Set task: Please write out the whole forum thread below about trading for Bosh, word for word.

Source extract:
Oh sorry ... I didn't know that there was some kind of bad feelings between Dallas and SA.

Do you think that Dallas would entertain trading Nowitzki for Bosh ... plus considerations ???


----------



## FreeMason Jr. (Jul 12, 2004)

MonsterBosh said:


> Oh sorry ... I didn't know that there was some kind of bad feelings between Dallas and SA.


 Apparantly, he thinks everyone who joins S.A. has sold his soul...


----------



## FreeMason Jr. (Jul 12, 2004)

> TD is on a decline, so a bosh TD isn't fair, throw in parker, still isnt' fair so we need some first rounders, non protected.


From the raptor's forum...apparantly he thinks that not only the best player in the league isn't enough, but one of the best PG's in the league alongside him isn't enough...THANK GOD our GM isn't as bone-headed as that guy!


----------



## Camaro_870 (Mar 12, 2005)

Timmy on a decline? has he seen tims stats from the dallas series?


----------



## FreeMason Jr. (Jul 12, 2004)

Camaro_870 said:


> Timmy on a decline? has he seen tims stats from the dallas series?


Well, Timmy is on the decline, but If I were the raptors GM, I'd trade Bosh for TD in a heartbeat! And don't get me started on Timmy AND Parker!


----------



## Ras (Jul 25, 2005)

ezealen said:


> Well, Timmy is on the decline, but If I were the raptors GM, I'd trade Bosh for TD in a heartbeat! And don't get me started on Timmy AND Parker!


That'd be a very bad move. Why would they trade for a Tim Duncan who's hitting the twilight of his prime, when he'd rot before they ever became contenders? Especially for a 22 year old budding all-star big man?


----------



## Ras (Jul 25, 2005)

Also, everyone here seems to be seriously downplaying Bosh. If you actually think you could get him with Rasho and Ginobili, or something similar to that, you're downright crazy.


----------



## mff4l (Dec 31, 2004)

MonsterBosh said:


> Oh sorry ... I didn't know that there was some kind of bad feelings between Dallas and SA.

Element and text location data

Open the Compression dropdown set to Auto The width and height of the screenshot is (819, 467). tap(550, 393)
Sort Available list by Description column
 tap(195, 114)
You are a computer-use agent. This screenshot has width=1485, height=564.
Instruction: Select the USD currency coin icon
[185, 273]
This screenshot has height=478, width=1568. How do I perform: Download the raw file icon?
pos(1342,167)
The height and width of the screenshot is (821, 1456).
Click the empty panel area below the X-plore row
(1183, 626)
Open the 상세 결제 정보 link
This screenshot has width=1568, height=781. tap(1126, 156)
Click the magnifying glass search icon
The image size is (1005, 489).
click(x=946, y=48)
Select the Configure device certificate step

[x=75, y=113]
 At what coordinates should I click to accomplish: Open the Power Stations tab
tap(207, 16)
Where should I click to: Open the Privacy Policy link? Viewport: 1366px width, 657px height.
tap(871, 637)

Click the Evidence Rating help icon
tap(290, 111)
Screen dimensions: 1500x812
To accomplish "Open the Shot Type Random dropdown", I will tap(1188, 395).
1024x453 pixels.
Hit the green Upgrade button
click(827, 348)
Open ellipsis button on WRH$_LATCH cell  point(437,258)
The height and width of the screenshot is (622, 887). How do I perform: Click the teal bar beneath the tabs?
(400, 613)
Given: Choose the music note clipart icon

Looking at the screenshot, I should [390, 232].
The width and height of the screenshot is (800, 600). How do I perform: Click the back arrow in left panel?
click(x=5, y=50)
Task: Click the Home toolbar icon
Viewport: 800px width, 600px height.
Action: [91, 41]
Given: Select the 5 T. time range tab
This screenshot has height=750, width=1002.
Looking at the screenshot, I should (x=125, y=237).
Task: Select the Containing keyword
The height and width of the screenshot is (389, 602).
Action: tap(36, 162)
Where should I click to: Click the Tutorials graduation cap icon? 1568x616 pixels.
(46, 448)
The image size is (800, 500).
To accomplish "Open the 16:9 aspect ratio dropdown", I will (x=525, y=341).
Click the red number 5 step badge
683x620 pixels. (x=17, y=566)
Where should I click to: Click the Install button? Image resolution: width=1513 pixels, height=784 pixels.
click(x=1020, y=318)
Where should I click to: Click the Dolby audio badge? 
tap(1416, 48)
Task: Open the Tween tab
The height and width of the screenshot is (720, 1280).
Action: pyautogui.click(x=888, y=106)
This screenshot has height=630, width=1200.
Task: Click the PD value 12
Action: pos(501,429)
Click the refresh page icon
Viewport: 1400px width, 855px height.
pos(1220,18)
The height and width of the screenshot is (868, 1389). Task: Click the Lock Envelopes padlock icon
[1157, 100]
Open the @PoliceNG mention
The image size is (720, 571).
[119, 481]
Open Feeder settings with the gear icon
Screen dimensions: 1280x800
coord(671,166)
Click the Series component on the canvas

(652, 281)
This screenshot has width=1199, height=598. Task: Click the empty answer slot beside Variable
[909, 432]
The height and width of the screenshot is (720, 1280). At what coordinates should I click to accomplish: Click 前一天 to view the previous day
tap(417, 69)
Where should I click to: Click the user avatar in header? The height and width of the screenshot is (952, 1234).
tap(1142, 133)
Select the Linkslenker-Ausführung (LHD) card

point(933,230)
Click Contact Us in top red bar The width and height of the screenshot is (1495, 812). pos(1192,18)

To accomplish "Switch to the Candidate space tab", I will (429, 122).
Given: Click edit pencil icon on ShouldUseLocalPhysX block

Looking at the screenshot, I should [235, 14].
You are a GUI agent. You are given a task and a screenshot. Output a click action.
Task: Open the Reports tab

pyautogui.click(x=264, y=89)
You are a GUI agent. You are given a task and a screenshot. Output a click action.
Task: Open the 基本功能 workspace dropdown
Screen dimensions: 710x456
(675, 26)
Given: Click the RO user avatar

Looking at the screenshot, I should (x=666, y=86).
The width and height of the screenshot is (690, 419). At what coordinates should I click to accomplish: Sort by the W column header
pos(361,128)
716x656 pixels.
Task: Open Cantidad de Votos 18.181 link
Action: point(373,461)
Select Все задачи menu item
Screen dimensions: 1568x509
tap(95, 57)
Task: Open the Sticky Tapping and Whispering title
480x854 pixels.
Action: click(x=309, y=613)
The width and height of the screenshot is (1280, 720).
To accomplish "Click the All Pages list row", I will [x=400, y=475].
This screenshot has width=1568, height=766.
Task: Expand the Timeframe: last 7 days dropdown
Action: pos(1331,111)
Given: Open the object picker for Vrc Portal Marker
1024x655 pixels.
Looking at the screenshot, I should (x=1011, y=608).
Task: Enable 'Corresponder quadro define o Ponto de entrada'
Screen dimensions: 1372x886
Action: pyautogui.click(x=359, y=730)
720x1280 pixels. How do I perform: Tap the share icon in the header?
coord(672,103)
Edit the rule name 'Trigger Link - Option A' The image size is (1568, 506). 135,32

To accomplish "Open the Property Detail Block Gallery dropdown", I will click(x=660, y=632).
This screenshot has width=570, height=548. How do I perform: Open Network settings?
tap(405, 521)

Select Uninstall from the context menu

Solved problem:
Oh sorry ... I didn't know that there was some kind of bad feelings between Dallas and SA.

Do you think that Dallas would entertain trading Nowitzki for Bosh ... plus considerations ???


----------



## FreeMason Jr. (Jul 12, 2004)

MonsterBosh said:


> Oh sorry ... I didn't know that there was some kind of bad feelings between Dallas and SA.


 Apparantly, he thinks everyone who joins S.A. has sold his soul...


----------



## FreeMason Jr. (Jul 12, 2004)

> TD is on a decline, so a bosh TD isn't fair, throw in parker, still isnt' fair so we need some first rounders, non protected.


From the raptor's forum...apparantly he thinks that not only the best player in the league isn't enough, but one of the best PG's in the league alongside him isn't enough...THANK GOD our GM isn't as bone-headed as that guy!


----------



## Camaro_870 (Mar 12, 2005)

Timmy on a decline? has he seen tims stats from the dallas series?


----------



## FreeMason Jr. (Jul 12, 2004)

Camaro_870 said:


> Timmy on a decline? has he seen tims stats from the dallas series?


Well, Timmy is on the decline, but If I were the raptors GM, I'd trade Bosh for TD in a heartbeat! And don't get me started on Timmy AND Parker!


----------



## Ras (Jul 25, 2005)

ezealen said:


> Well, Timmy is on the decline, but If I were the raptors GM, I'd trade Bosh for TD in a heartbeat! And don't get me started on Timmy AND Parker!


That'd be a very bad move. Why would they trade for a Tim Duncan who's hitting the twilight of his prime, when he'd rot before they ever became contenders? Especially for a 22 year old budding all-star big man?


----------



## Ras (Jul 25, 2005)

Also, everyone here seems to be seriously downplaying Bosh. If you actually think you could get him with Rasho and Ginobili, or something similar to that, you're downright crazy.


----------



## mff4l (Dec 31, 2004)

MonsterBosh said:


> Oh sorry ... I didn't know that there was some kind of bad feelings between Dallas and SA.